RE: HTML 5 from Arthur Clifford on 2010-04-08 (public-html-comments@w3.org from April 2010)

From: Arthur Clifford <art@artspad.net>
Date: Wed, 7 Apr 2010 19:03:38 -0700
To: <public-html-comments@w3.org>
Message-ID: <016b01cad6bf$b52ccc30$0e14a8c0@iMacPCVirtualMachine>
I mentioned <code> when I probably meant <samp> but in earlier posts I did
mention <pre>. For user specified code that needs to be displayed as code
and not interpreted there are or were tags for doing that. These tags should
be considered to have CDATA as their child node so that the CDATA tag itself
should not be necessary.

The problem is what happens when you want html, or xml, or any other syntax
heavy code in one of those tags and to do so in such a way that it is not
treated as parsable/executable code. The solution to date is to use entities
and other escapes which will be interpreted as visual characters so that the
result when it renders looks like the intended syntax heavy code.

In the context of blogs, the user specified data, say html sample code, is
going to be sent to a server stored and eventually returned in a blog page
somewhere. In that process any text provided will, or should be, run through
sanitizers. The general trend is to escape everything that will confuse the
html/xml parser.

The debate then is whether it is time to consider an alternative where
sanitizing is not necessary because the content block is known to be treated
as plain text? If so, what is the approach?

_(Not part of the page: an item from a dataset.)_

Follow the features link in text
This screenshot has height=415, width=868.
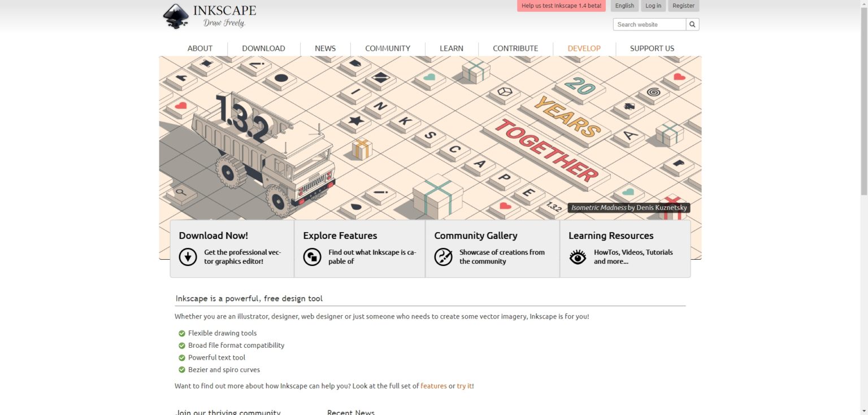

T.J. was suggesting the XML-industry-standard CData tag approach.

I was suggesting contentLength (or maybe just length) as an attribute, thus
negating the need for escaping anything in the text content. My thinking, in
the user-submitted blog context, is that the server is going to be yanking
the content from somewhere and dynamically putting it in a page, it would be
really easy for it to programmatically get the length when sending back
responses. The only reason to use contentLength would be that you know you
have characters that would confuse the browser, and such an attribute would
have to be optional.

I suggested a mime attribute, I should have called it a syntax attribute.
Because if you have pre or samp or whatever treated as cdata where you know
the text is text, then there's also the possibility of allowing a savvy
user-agent to make sample code even more readable by providing syntax
coloring and indenting; which can be very useful for developer blogs
especially for longer examples.

The other suggestion was to provide an attribute for a special end sequence;
borrowing from the PHP Heredoc technique where you have <<<CUSTOM_ENDING
Text
More stuff
CUSTOM_ENDING

So, I'm thinking:
<pre end="CUSTOM_ENDING">
Text
More stuff
CUSTOM_ENDING
</pre>

The user agent would have to know to leave out CUSTOM_ENDING though.

If you wanted to include/exclude entity sanitizing in the pre and samp tags
you could have an attribute for that as well.

Any solution that is chosen, would need to accommodate folks who are
sanitizing things as well as work with the newer technique.

Obviously, there's a common practice in place, but is it a good practice or
one that has been necessary because nobody's taken the time to address this
issue in detail?

T.J. FYI, I agree in principal with the need for cdata equivalent
functionality, but I'd rather see pre or samp or an equivalent html tag be
used and updated to include new optional attributes/parameters. Of course,
until every browser complies correctly, you'll probably have to detect
browser version and sanitize content anyway :/

Art
Received on Thursday, 8 April 2010 02:03:54 UTC